━━ Data for analysis ━━

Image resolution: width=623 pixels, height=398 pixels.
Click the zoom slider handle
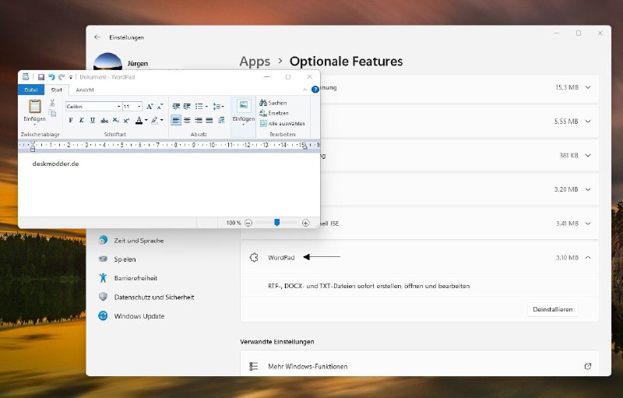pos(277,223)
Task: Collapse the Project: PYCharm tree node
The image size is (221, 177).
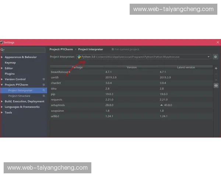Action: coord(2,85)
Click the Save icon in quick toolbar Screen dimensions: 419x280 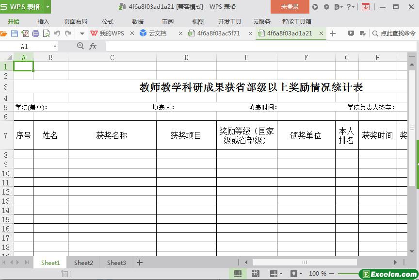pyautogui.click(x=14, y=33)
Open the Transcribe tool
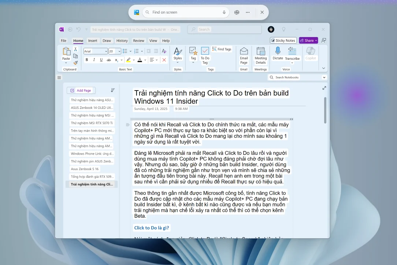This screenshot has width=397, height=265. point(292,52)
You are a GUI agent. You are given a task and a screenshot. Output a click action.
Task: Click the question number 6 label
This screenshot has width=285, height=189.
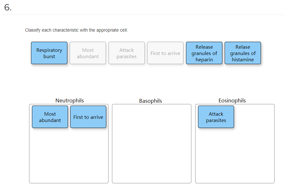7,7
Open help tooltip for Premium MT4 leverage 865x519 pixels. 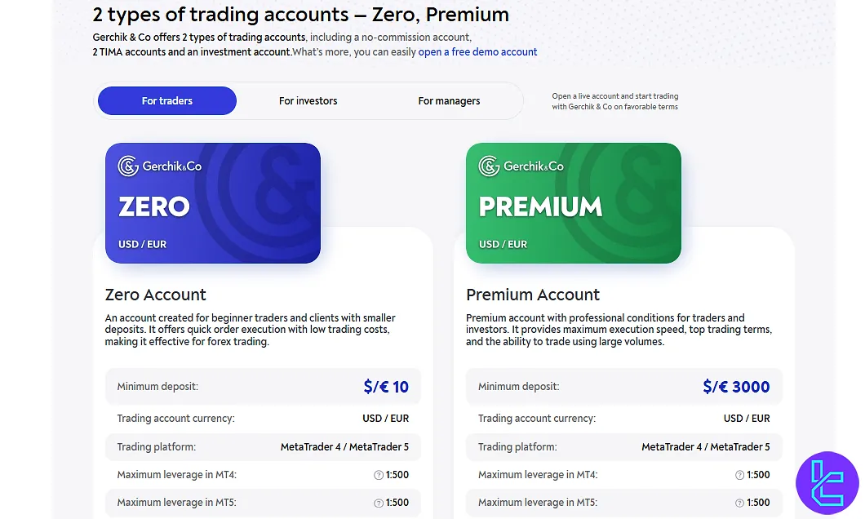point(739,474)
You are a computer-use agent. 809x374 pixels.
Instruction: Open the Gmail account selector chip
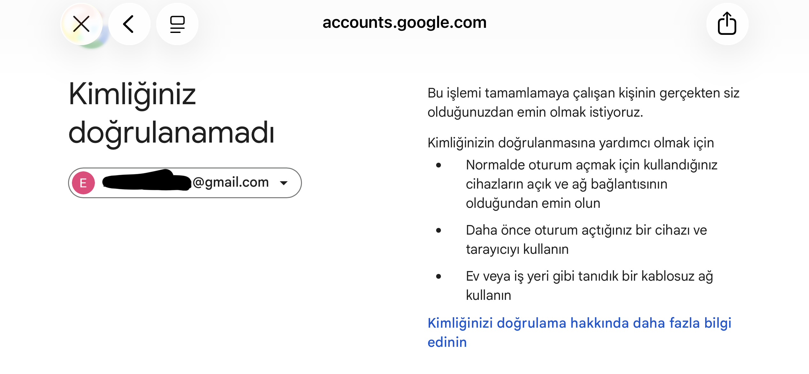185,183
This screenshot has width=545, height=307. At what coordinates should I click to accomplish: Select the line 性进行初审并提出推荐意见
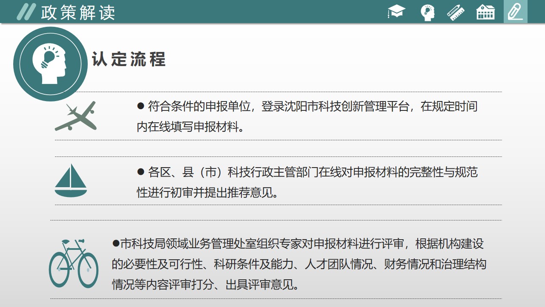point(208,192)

━━━
━━ Data for analysis ━━

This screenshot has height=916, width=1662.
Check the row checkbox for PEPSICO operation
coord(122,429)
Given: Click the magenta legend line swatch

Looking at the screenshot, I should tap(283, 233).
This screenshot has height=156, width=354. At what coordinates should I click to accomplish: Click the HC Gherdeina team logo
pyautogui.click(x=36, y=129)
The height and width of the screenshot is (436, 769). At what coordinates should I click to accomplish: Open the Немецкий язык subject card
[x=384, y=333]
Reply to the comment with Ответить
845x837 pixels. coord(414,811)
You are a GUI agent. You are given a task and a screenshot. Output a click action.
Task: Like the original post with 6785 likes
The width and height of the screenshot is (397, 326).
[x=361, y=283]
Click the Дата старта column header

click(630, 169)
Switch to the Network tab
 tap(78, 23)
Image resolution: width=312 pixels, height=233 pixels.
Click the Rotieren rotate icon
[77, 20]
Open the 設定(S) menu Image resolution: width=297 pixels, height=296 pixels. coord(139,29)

━━━
━━ Data for analysis ━━

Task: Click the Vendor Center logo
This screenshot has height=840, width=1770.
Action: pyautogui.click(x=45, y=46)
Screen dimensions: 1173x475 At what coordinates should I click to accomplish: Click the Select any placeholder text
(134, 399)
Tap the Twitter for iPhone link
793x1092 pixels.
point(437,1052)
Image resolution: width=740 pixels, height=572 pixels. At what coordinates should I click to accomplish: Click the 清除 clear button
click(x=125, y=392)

━━━

Exercise instructions: In the material above, find the line containing "Reply to the comment with Ответить" and the line containing "Open the 設定(S)", then write out exactly those two lines and every line between them, and nothing more.

Written solution:
Reply to the comment with Ответить
845x837 pixels. coord(414,811)
You are a GUI agent. You are given a task and a screenshot. Output a click action.
Task: Like the original post with 6785 likes
The width and height of the screenshot is (397, 326).
[x=361, y=283]
Click the Дата старта column header

click(630, 169)
Switch to the Network tab
 tap(78, 23)
Image resolution: width=312 pixels, height=233 pixels.
Click the Rotieren rotate icon
[77, 20]
Open the 設定(S) menu Image resolution: width=297 pixels, height=296 pixels. coord(139,29)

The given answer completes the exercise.